# In ceiling speaker help



## TOOSTUBBORN2FAIL (Jan 31, 2011)

So a guy at work asked me to help him pick out in ceiling speakers for his new house. The catch is they need to be around $100 a piece, and I'm completely lost as I've never looked into them before. But his wife won't allow visible speakers or visible speaker wires, so that's his limitations.

Anyone have any advice?


----------



## FordEscape (Nov 23, 2014)

Not at all suggesting it's 'the gospel' but it is a free service and might be interesting to see what they come up with for ideas in the stipulated price/budget range:

Crutchfield Audio/Video Design Group. Enjoy music throughout your home.


----------



## muzikmanwi (Dec 25, 2014)

Tell him to get a new wife!


----------



## diy.phil (May 23, 2011)

Uh oh he needs someone that can make wires disappear. Home theater or alarm/security people do that all day. They punch holes everywhere without a worry because it's not their walls!! 
Lots of speakers/selection at your nearest Best Buy and Fry's.


----------



## sareea (Oct 19, 2016)

I have searched once for a friend,
Personally I would choose Klipsch, Best quality over there and ok looking for most people. For me they look really good.
Ceiling Speakers | Klipsch

If you want a good quality (but not best) and great looking it is Bang&olefson.
I have seen some companies like "Cadence" and "Sonance" here in my country but I wouldn't buy them...


----------



## TOOSTUBBORN2FAIL (Jan 31, 2011)

diy.phil said:


> Uh oh he needs someone that can make wires disappear. Home theater or alarm/security people do that all day. They punch holes everywhere without a worry because it's not their walls!!
> Lots of speakers/selection at your nearest Best Buy and Fry's.


Lol, the good thing is there are no walls to currently punch holes in. He ended up going with klipsch and a local installer that I know is decent to get it done. I'll likely end up building him a subwoofer, but as soon as all the audio is installed, the walls are going up.

I tried to steer him towards the in wall kefs, but this is the look I got


----------



## TOOSTUBBORN2FAIL (Jan 31, 2011)

muzikmanwi said:


> Tell him to get a new wife!


Lol, I thought he was going to a while back, but I guess the money he married into was too tempting.


----------

* **Problem description**
Rewrite the in-ceiling speaker thread starting at "I have searched" and ending at "it is Bang&olefson.", changing "friend" to "colleague".

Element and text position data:
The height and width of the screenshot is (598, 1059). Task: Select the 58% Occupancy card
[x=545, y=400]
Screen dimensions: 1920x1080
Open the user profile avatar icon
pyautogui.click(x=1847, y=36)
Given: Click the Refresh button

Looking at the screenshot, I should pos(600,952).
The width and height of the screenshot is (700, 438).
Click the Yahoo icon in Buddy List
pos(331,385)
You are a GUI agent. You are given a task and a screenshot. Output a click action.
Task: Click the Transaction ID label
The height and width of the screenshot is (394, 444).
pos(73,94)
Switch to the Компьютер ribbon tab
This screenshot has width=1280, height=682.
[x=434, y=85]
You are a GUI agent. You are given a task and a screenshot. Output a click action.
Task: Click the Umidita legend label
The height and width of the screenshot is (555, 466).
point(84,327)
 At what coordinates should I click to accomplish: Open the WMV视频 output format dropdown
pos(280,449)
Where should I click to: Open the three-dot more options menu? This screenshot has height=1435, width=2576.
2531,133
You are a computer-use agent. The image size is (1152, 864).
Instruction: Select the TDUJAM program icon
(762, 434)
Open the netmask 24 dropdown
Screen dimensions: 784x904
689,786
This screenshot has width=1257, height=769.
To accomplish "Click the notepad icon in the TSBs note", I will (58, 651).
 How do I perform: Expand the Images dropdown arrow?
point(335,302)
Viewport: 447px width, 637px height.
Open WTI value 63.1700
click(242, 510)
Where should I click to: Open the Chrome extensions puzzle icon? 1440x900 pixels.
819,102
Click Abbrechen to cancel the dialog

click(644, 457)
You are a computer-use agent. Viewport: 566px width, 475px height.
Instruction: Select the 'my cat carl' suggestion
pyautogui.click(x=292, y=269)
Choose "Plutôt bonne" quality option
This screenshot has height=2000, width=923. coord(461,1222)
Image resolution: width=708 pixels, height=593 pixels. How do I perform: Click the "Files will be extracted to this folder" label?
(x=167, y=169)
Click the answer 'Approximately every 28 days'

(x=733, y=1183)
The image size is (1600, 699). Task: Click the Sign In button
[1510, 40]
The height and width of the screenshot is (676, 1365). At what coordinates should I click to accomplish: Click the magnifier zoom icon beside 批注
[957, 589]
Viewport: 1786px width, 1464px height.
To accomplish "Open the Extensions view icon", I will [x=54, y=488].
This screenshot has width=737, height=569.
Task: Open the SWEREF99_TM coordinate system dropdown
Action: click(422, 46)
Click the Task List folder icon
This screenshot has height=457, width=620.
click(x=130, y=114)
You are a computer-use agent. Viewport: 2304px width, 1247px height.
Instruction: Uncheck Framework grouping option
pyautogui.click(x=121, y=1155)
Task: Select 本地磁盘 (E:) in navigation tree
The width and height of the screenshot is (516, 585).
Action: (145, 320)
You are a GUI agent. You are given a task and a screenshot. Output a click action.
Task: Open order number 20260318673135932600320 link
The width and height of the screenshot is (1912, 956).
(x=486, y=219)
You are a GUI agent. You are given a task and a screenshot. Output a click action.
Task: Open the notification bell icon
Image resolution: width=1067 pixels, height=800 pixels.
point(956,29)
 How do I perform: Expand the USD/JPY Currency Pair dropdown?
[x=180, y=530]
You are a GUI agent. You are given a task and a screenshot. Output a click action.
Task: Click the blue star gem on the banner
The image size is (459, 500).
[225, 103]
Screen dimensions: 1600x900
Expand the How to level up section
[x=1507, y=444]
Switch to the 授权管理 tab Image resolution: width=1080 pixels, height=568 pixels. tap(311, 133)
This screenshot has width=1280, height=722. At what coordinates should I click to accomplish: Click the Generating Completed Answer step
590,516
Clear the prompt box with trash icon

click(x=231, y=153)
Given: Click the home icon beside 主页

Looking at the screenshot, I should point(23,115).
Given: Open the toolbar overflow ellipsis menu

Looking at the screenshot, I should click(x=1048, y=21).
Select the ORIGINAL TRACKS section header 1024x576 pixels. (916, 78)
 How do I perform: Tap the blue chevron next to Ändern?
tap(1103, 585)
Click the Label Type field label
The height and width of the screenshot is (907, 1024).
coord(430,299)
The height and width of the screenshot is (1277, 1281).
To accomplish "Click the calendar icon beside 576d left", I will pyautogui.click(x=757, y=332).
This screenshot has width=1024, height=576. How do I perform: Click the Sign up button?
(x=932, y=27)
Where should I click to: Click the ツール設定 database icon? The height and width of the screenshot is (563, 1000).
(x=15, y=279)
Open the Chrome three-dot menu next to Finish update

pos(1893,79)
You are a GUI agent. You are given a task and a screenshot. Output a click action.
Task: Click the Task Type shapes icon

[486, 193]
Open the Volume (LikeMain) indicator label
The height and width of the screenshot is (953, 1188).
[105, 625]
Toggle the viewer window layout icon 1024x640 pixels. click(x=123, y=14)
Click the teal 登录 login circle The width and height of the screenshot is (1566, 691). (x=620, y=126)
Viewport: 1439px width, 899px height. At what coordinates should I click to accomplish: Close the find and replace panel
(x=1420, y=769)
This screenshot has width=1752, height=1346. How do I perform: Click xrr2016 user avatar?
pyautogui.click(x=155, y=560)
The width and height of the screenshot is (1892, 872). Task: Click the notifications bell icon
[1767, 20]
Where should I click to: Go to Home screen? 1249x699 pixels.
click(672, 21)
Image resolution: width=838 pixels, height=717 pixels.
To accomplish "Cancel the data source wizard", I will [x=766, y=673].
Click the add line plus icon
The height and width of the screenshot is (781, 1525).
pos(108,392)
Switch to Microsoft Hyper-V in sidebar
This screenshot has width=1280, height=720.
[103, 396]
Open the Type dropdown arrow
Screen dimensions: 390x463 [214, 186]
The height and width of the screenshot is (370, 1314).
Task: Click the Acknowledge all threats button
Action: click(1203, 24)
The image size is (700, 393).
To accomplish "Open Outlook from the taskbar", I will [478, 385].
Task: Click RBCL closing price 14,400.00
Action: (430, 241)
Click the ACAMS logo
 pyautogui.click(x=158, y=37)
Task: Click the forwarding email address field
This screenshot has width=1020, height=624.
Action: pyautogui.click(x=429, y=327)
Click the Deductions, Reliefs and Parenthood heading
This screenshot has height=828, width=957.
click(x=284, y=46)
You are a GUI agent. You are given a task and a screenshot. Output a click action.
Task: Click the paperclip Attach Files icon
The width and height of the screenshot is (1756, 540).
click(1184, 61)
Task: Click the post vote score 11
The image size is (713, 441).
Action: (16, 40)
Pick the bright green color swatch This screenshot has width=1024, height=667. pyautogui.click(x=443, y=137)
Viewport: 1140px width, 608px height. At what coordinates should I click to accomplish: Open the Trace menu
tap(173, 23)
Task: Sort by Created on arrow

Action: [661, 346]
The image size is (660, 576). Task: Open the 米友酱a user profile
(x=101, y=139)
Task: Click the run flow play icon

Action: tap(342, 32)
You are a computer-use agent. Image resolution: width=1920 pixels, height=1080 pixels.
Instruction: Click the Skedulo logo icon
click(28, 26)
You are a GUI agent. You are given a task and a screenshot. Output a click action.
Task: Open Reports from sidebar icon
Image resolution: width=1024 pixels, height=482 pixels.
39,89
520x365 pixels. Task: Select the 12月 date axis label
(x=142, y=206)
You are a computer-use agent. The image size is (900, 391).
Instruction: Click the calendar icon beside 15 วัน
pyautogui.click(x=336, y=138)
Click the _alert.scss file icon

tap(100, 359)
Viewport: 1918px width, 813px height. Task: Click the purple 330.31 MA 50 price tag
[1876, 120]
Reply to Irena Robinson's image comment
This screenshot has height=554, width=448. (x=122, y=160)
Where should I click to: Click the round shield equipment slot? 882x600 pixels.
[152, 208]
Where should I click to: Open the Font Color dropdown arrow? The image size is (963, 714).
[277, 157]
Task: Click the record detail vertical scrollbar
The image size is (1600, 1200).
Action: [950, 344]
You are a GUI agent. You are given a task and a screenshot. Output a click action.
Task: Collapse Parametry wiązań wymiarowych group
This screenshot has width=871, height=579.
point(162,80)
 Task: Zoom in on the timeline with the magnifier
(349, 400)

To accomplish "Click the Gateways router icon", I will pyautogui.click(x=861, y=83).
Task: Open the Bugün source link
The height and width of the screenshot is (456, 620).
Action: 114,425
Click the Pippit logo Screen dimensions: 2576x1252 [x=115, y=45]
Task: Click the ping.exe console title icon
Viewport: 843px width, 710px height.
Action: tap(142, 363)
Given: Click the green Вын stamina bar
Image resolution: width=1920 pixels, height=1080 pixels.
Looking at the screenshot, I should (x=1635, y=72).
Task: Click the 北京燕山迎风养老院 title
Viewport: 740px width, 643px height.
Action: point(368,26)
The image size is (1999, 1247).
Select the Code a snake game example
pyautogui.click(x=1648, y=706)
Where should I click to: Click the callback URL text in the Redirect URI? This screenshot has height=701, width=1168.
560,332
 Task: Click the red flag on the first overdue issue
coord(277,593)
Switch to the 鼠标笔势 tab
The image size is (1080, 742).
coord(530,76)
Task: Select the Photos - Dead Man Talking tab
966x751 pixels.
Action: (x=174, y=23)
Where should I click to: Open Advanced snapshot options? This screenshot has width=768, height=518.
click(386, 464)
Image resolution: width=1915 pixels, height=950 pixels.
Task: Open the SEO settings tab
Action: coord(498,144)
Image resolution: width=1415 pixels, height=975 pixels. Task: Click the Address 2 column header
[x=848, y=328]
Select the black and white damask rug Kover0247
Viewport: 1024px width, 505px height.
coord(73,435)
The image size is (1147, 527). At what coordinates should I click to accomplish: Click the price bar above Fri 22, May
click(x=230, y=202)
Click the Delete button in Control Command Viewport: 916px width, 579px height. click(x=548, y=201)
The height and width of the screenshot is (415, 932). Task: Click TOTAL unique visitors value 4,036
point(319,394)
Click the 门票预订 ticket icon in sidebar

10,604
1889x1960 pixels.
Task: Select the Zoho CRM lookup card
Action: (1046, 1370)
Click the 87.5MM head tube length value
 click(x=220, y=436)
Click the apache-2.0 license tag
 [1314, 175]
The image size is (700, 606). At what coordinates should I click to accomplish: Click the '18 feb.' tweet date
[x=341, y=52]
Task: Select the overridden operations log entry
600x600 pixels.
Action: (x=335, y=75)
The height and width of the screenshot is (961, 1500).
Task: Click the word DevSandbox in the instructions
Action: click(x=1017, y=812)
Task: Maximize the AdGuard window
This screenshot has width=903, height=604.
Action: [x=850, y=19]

* **Worked solution**
I have searched once for a colleague,
Personally I would choose Klipsch, Best quality over there and ok looking for most people. For me they look really good.
Ceiling Speakers | Klipsch

If you want a good quality (but not best) and great looking it is Bang&olefson.